Films About Women Opening This Weekend
The To Do List – Written and Directed by Maggie Carey
The teen sex comedy is a staple subgenre of teen films. Porky’s, Revenge of the Nerds and American Pie are just some of the films that
have brought sex puns and now grossly iconic uses of apple pie into pop culture. However it is genre that rarely, if ever, stars women. The teen sex comedy
has a predominately male focus–usually a plain Jim everyman (he’s not bad looking but not someone you’d lose focus in Algebra over) who is desperate to
toss away his virginity at the hottest female specimen he can find. Many times, he loses it to the girl who has “been there all along” usually behind a
pair of glasses. Read more. (Kerensa
Cadenas)
Breaking the Girls – Directed by Jamie Babbit, written by Guinevere Turner and Mark Distefano
Directed by beloved cult filmmaker Jamie Babbit and written by Guinevere Turner and Mark Distefano, Breaking the Girls is a thriller revolving
around a dangerous pact between sexy twentysomethings Sara (Agnes Bruckner) and Alex (Madeline Zima). When Sara meets Alex at a bar one night, an intense
relationship immediately forms between them and quickly goes to a dark place. Each of the girls discovers an urge to rid themselves of a special enemy and their furtive plotting and sexual relationship quickly escalates to a tangled web of violence and lies. (From the Press Materials)
Blue Jasmine
After everything in her life falls to pieces, including her marriage to wealthy businessman Hal (Alec Baldwin), elegant New York socialite Jasmine (Cate
Blanchett) moves into her sister Ginger’s (Sally Hawkins) modest apartment in San Francisco to try to pull herself back together again. (Indiewire)
First Comes Love -Directed by Nina Davenport (doc)
First comes love, then comes marriage, then comes baby in the baby carriage. For filmmaker Nina Davenport, that old playground song didn’t go as planned.

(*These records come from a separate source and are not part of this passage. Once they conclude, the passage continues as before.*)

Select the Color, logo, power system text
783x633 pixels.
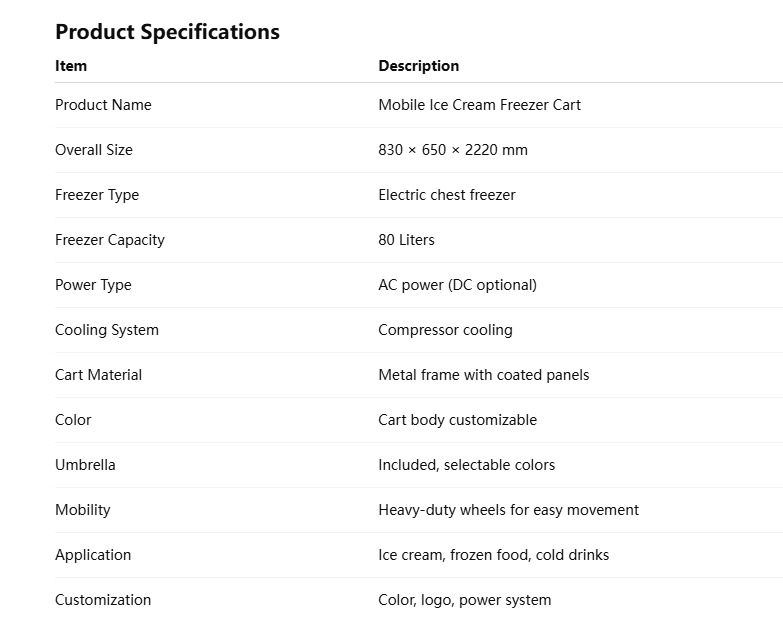[x=464, y=600]
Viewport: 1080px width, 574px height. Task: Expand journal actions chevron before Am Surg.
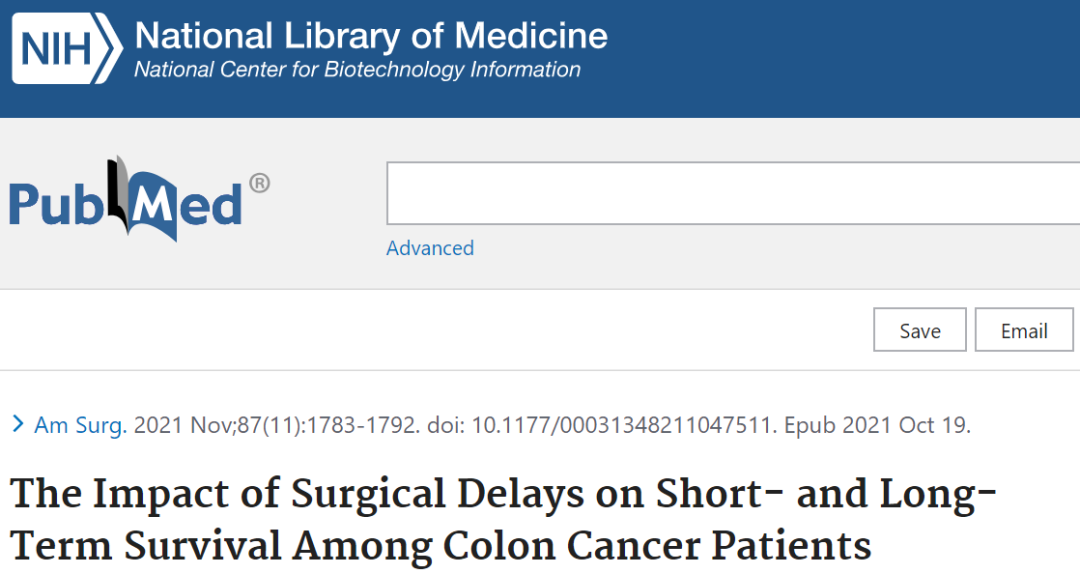[19, 424]
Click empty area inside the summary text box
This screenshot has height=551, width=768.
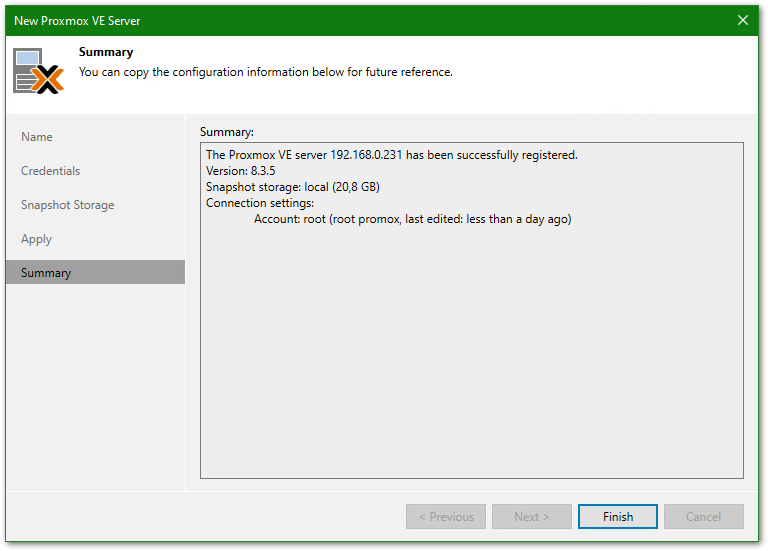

Single at age forty-one, she decides to have a baby on her own, never minding the odds stacked against her or the extra hurdles of living in New York City.
Filming the whole process, she excels at candour and comedy. Think of a real-life Girls, only with more grown-up problems. (From Official Site)
Films About Women Currently Playing
Girl Most Likely – Directed by Shari Springer Berman and Robert Pulcini, written by Michelle Morgan
The Hot Flashes – Directed by Susan Seidelman
The Heat
– Written by Katie Dippold
The Bling Ring – written and directed by Sofia Coppola
The Wall
Hannah Arendt
– Directed by Margarethe von Trotta
The East – Co-Written by Brit Marling
Shadow Dancer
Fill The Void
– Written and Directed by Rama Burshstein
Frances Ha – Co-Written by Greta Gerwig
Augustine – Directed by Alice Winocour
Stories We Tell – Directed by Sarah Polley (doc)
What Maisie Knew – Co-Written by Nancy Doyne
Films Directed by Women Currently Playing
Blackfish – Directed by Gabriela Coperthwaite (doc)
The Guide – Directed by Jessica Yu (doc)
Love Is All You Need – Directed by Susanne Bier
No Place on Earth – Directed by Janet Tobias (doc)
Films Written by Women Currently Playing
Before Midnight – Co-Written by Julie Delpy
Films By and About Women on DVD/And Or On Demand
Ginger and Rosa – Written and Directed by Sally Potter
Set in 1962, during the Cuban Missile Crisis, best friends Ginger and Rosa are inseparable in that way only teen girls can be. They bathe together,
languishly smoke cigarettes, furiously make out with boys in darkened alleyways and even wear matching outfits. The film follows the pair throughout their
day to day lives, giving us the inevitable feeling that growing up, especially in such a turbulent time, will wreak havoc on the two. This kind of
obsessive female love is always the most devastating when it falls apart.
Kiss of the Damned – Xan Cassavetes
If you are a fan of horror films, especially not the torture porn crap of late, you’ll love Xan Cassavetes’ Kiss of the Damned. It is the story of Djuna
(Josephine de La Baume) a vampire who lives alone in a sprawling mansion outside New York City. When Djuna meets sexy screenwriter Paolo (Milo Ventimiglia)
their chemistry is automatic. She turns him quickly as they settle into eternal domestic bliss. This is upended with the arrival of Djuna’s younger and
crazy sister Mimi (Roxane Mesquida) who threatens both Djuna’s new relationship and the entire vampire community with her insane antics.